My SIL and BIL both work and make plenty of money, yet had to file bankruptcy. They lost their home. They have to have every new gadget and spend lots of money on entertainment. It's all in the perspective of what is "necessary".

Anonymous said...

Yes we complain but really have no idea what riches we have here. When people come from other countries they think the family that lives in a very tiny modest bungalow must be a billionaire. Remember years ago when the head of the Soviet Union [I can't spell his name right now! :) } came here what he asked to see was one of our supermarkets! He was amazed at all he saw. We take it all for granted. We want bigger and newer. People risk their lives to get to America and we bad mouth it. All over people work to take God out of our land and do we protest? Without God where will we be?
I thank you for taking the time to write such beautiful thought provoking posts. God has given you a gentle sweet spirit about how you write but the contents of what you say are so true. It stays with us and makes us think long after we read your thoughts. God be with you as you work on finding reliable transportation. Sarah

Marybeth Ferrie said...

It takes courage to live this way in our culture of "MORE".Thank you for having the courage to speak up about your situation. I will be praying for your family's need for a vehicle-let's all pray together for this and rejoice in God's miraculous provision!

Andrea said...

May God bless your family with a new vehicle, soon, Mrs. White!

Mama Said No said...

Praying for you, Mrs. White. I know what you men by folks not understanding about 'getting by' in hard times. We have only one vehicle, so my son and I walk to town when we need to, wearing back packs to carry what we need. It's only a couple of miles, but folks think it's terrible. I tell them, if I walked the same 4 miles on a treadmill every day, you would applaud my discipline. But because I walk to GET somewhere--THAT is tragic? We don't have a lot of money right now, however, God has met every need that comes up.

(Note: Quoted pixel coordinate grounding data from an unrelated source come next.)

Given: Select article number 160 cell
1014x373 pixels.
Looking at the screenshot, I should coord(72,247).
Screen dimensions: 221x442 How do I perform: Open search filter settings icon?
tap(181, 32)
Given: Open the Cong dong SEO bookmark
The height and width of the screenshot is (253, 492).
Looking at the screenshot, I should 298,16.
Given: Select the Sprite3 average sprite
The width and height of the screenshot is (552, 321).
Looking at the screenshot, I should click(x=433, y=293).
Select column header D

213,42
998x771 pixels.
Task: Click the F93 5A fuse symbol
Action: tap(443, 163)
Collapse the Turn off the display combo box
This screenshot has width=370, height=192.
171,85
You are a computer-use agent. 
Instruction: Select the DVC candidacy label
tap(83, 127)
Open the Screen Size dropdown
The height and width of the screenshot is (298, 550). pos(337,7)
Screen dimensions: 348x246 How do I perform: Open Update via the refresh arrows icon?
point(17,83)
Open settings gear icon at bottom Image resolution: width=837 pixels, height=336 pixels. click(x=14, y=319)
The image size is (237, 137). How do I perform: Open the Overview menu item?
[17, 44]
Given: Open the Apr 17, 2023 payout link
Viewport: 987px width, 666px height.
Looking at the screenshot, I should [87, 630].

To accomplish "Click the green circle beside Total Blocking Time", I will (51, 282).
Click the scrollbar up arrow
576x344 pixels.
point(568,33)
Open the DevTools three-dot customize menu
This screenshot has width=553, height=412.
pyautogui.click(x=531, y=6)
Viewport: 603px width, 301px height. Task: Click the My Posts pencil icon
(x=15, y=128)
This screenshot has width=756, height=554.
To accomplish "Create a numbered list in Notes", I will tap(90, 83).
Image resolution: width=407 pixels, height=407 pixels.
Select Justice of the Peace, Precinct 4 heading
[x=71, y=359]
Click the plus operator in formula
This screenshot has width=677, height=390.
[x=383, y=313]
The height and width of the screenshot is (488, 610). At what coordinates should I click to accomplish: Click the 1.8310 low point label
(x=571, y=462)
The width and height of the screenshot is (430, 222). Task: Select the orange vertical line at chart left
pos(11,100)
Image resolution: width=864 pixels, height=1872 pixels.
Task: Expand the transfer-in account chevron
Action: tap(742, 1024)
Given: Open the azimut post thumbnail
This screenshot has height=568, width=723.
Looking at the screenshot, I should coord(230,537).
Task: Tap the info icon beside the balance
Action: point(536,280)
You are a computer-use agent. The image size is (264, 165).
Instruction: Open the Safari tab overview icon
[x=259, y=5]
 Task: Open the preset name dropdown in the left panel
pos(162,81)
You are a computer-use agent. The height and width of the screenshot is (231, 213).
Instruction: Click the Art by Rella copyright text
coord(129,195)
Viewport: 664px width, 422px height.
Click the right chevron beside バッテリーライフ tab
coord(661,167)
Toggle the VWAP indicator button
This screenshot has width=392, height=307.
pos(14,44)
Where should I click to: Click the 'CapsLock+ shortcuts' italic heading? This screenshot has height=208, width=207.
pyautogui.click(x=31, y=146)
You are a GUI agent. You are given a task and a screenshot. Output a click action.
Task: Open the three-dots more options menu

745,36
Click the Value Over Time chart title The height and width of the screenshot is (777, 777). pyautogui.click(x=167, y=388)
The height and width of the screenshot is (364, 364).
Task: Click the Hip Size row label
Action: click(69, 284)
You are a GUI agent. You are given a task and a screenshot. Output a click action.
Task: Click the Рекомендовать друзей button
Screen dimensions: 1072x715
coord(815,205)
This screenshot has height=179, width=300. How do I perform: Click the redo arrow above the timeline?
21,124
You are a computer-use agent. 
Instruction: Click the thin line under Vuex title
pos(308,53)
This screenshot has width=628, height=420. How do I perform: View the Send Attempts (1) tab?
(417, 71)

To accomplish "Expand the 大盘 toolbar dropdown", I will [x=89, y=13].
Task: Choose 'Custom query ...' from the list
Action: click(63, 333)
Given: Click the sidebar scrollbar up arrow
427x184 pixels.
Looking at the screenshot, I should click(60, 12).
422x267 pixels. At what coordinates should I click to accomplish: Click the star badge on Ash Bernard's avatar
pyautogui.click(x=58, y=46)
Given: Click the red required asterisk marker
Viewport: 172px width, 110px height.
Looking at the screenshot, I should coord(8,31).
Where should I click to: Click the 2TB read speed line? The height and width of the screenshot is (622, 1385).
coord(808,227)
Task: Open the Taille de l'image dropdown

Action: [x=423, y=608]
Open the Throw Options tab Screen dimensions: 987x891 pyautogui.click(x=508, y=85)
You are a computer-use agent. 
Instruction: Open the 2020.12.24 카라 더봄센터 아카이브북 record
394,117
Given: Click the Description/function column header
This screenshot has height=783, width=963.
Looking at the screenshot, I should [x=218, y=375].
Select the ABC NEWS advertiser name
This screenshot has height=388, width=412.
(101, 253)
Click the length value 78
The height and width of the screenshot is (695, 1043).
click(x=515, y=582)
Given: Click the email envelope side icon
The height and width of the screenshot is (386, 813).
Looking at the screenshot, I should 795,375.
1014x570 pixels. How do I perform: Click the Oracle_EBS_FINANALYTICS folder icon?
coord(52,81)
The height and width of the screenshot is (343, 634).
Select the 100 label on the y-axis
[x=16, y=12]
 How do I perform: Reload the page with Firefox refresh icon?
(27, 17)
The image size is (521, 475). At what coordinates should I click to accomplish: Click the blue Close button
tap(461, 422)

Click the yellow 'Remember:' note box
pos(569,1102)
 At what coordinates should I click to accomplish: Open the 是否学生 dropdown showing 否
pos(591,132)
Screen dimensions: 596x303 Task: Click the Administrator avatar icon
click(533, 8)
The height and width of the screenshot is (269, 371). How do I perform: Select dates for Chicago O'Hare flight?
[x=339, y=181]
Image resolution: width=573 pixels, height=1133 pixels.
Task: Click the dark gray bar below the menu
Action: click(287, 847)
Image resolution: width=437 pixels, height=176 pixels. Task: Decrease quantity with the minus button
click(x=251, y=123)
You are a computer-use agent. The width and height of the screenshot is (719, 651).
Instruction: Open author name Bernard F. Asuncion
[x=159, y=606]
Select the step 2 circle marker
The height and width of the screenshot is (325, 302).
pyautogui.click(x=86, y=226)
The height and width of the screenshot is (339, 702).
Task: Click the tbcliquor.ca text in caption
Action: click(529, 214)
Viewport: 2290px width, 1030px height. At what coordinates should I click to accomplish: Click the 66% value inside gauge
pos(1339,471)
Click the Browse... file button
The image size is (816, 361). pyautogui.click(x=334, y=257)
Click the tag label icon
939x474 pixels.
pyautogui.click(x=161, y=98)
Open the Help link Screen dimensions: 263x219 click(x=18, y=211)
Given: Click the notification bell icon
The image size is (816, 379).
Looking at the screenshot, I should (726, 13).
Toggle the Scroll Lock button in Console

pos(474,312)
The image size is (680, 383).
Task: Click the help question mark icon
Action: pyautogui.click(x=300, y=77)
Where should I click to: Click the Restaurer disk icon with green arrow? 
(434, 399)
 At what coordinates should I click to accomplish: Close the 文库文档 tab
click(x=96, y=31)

Anna@stuffedveggies said...

You make such a great point! I used to live in the Third World. A friend from there once told me, "People say that our country only has rich and poor, but that's not true. We have a middle class! They're the ones who eat three meals a day, and their kids are able to go to school." Another friend told me that her financial goal was to be able to afford things like underwear for her daughter. It is true - in our cold climate here in the US being without a car can be a huge burden - but it's nothing like what the rest of the world deals with. Thanks for the perspective : )

Katrinka said...

This is a good post. I've often thought that people can get by better than they think, and they're afraid to be 'poor' because they don't think they can handle it. Knowing how to get by and do with less makes us stronger and braver.

My daughter shoveled out the yard and the lane the past couple of days to get her car out so she could get to work. She shoveled all day yesterday off and on, then ate and napped and was up at 5:30 this morning to finish it up before she drove triumphantly down the road.

This morning on the news they had a segment about how to avoid S.A.D. (seasonal affective disorder). They said to get exercise, fresh air, sunshine, good food, fluids, and quality rest. I told her about this piece and told her that's what she had been doing, only she called it 'digging my car out of the snow.' :)

Sometimes our strength and bravery are physical, sometimes spiritual, or courage of conviction and a determined heart. We can look at hard times without trembling if we know, God willing, that we will conquer as we have in the past.

Janet said...

Thank you for this reminder of all our blessings, even though we are considered poor here. Thank you for the encouragement to face each day with courage.

Anonymous said...

Thank you Mrs. White. These posts are so inspiring to press on and lean on the Lord. Oh! And to watch that attitude and outlook.